In the previous post, Ethics Alarms extolled appropriately-involved Iowa parent Kimberly Riecks as an Ethics Hero for getting in the faces of an irresponsible school board. Let’s hope there are some Kimberly Klones in Fairfax County, Virginia, my back yard, because internal Fairfax County Public Schools communications, obtained by local parents through a Freedom of Information Act request, show that officials have secretly implemented “equitable grading” at schools across the district.
[In the “Animal House” clip above, Otter represents public school administrators and Flounder stands for Fairfax County parents.]
“Equitable grading” is exactly what it sounds like. It is a progressive, social justice, crack-brained approach to education in pursuit of “antiracism” and to battle “institutional bias” despite there being no substantive research that supports such measures as anything but destructive to learning. The district’s officials denied the initiative when a suspicious parent inquired, but it has been proceeding in the shadows.
The Fairfax County District used federal coronavirus relief funds (hmmmmm..) to purchase a book for teachers titled “Grading for Equity: What It Is, Why It Matters, and How It Can Transform Schools and Classrooms,” though “equitable grading” has been creeping into classrooms since 2015. It picked up speed while the schools were shuttered due to Wuhan virus panic. “Equitable grading” removes grade penalties for late assignments and in class misconduct, and also allows students to retake tests and redo assignments, often on an unlimited basis. This is all a reaction to the continuing lag of minority students (except Asian-Americans—it’s a mystery!), especially blacks, in school achievement.

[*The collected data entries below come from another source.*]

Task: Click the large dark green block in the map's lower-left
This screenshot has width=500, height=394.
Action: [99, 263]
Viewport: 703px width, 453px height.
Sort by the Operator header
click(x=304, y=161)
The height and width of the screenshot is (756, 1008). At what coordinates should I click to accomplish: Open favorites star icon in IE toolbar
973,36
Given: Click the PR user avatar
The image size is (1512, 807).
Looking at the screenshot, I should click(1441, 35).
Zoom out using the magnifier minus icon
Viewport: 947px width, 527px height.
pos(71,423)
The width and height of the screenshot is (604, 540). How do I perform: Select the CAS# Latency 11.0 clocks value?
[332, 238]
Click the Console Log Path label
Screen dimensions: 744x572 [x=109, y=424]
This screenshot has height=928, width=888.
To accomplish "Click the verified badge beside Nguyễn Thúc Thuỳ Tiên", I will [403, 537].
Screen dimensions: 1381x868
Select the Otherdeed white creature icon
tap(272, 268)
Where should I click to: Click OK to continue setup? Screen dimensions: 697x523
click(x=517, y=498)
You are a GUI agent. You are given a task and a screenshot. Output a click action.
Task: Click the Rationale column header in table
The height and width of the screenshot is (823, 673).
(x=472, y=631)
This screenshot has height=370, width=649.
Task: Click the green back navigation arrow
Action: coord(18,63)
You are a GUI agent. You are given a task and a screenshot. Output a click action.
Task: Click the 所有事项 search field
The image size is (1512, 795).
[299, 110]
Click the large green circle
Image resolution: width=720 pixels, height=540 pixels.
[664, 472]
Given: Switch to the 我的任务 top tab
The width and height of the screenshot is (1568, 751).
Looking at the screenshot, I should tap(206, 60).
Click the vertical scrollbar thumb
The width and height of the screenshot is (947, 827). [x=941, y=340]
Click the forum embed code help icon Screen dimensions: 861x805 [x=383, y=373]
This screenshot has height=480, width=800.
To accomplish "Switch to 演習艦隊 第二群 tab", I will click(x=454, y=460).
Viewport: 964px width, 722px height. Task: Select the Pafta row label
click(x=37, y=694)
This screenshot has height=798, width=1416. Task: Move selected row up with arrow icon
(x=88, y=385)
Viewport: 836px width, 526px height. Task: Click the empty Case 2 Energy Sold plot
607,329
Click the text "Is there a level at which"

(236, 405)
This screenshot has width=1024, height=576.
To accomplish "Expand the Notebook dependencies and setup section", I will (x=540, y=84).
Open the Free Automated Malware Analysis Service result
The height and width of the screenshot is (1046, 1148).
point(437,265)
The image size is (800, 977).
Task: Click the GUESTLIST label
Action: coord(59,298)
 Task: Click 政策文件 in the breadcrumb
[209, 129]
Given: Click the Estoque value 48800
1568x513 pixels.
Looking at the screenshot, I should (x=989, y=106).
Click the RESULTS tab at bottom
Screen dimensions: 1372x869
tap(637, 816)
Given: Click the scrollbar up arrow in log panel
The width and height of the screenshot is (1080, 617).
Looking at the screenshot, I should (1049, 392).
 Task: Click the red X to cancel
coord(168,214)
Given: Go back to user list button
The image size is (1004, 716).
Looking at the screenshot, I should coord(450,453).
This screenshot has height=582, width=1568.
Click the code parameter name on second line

Since educators can’t figure out how to bring that group’s grades into the range of white students the old fashioned way–teach good study habits, hold them to high standards, recruit parents into providing a home culture conducive to learning and the love of it—the new approach, aka woke desperation, is to stop penalizing students for the counter-productive and toxic habits and behavior that have kept them failing.